The temperature outside is 15.
Many years ago, like around 1976 or ‘77, I watched police pull the body of a homeless man from a dumpster downtown. He had climbed in the dumpster to escape the cold wind on a night like this and had covered himself with newspapers and flattened cardboard boxes. Hypothermia killed him while he slept. His eyes were closed, his hands folded across his chest. His face was calm and peaceful.
I don’t think of that often, but I remember it clearly.

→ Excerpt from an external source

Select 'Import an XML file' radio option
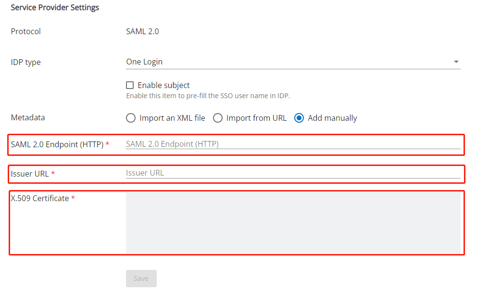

At the time, those of us gathered around the dumpster pretty much shrugged it off: another ‘bumsicle’ found on skid row. Looking back on it with the benefit of thirty additional years of life experience, I view myself as being closer on the socio-economic ladder to that guy than to the millionaires who live in the exclusive neighborhoods. I’m grateful to have a warm place to live. I don’t think it’s all that far a fall from my state of grace to where he ended up.
1 comment:
Many of us in this economic downturn are very close to being on the streets. In Los Angeles there are 70,000 Homeless and that includes children. People have lost their homes, their jobs, their unemployment. In a Nation with the highest living standard on earth, we are not taking care of our people. Our Congress gives our country and our wealth away to others instead of focusing on its people. We must learn to create jobs to help those who want to take care of themselves and do not want to be homeless.